Records for processing –
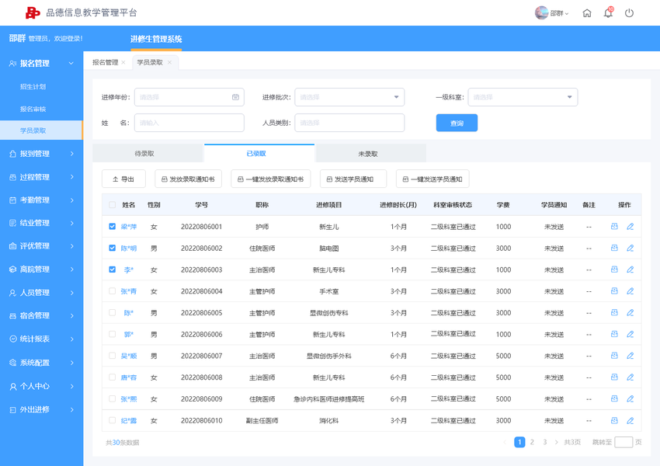
Task: Uncheck the checkbox for 陈*明 row
Action: point(112,248)
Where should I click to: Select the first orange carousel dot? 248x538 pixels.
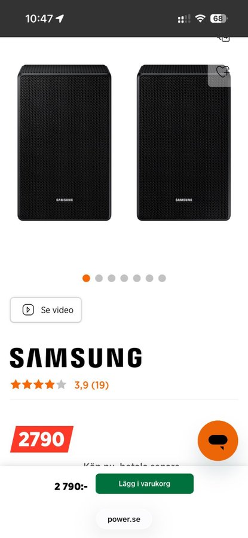tap(86, 278)
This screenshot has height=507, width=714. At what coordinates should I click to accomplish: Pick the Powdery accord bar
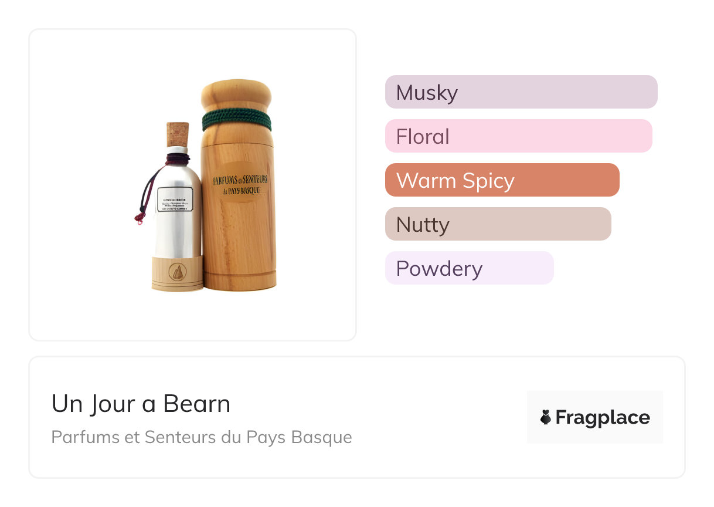pos(470,268)
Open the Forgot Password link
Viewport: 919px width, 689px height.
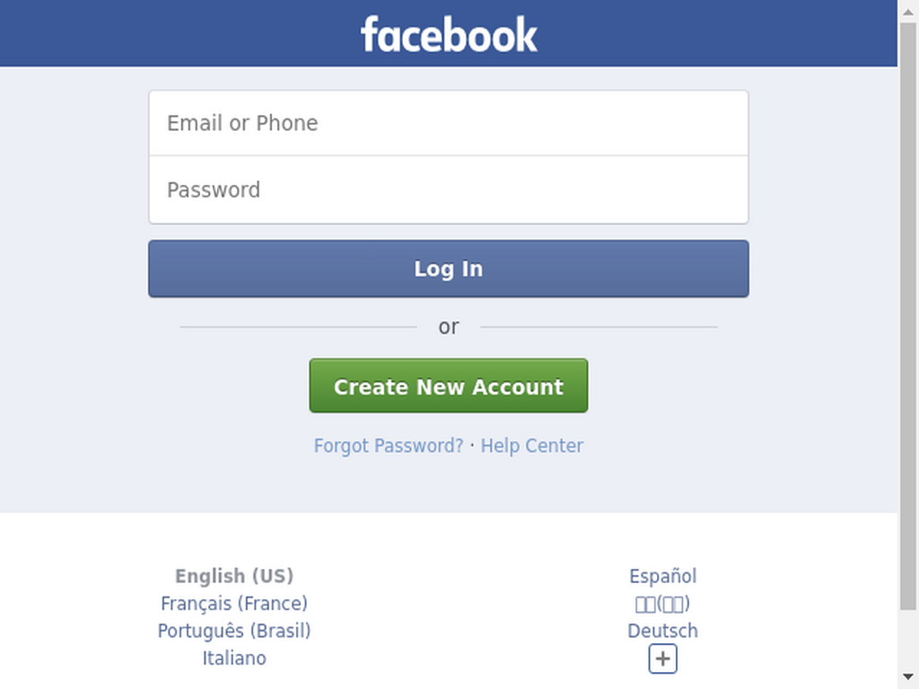pos(389,446)
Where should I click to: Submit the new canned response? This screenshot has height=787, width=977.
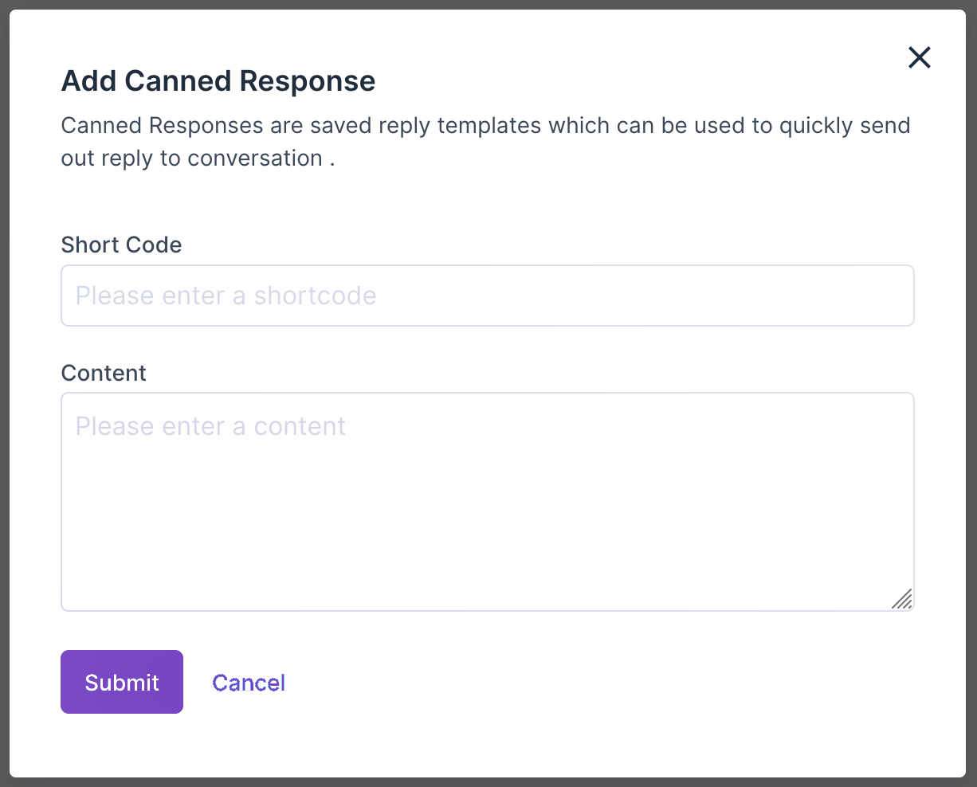122,682
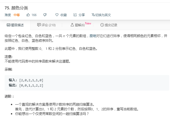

Directions for this task –
Copy out every line of the records above word for word, including all coordinates, and leave the pictures out.

Written response –
Task: Uncheck the checkbox for 陈*明 row
Action: point(112,248)
Where should I click to: Select the first orange carousel dot? 248x538 pixels.
tap(86, 278)
This screenshot has height=507, width=714. At what coordinates should I click to accomplish: Pick the Powdery accord bar
pos(470,268)
Open the Forgot Password link
Viewport: 919px width, 689px height.
pos(389,446)
Where should I click to: Submit the new canned response? This screenshot has height=787, width=977.
122,682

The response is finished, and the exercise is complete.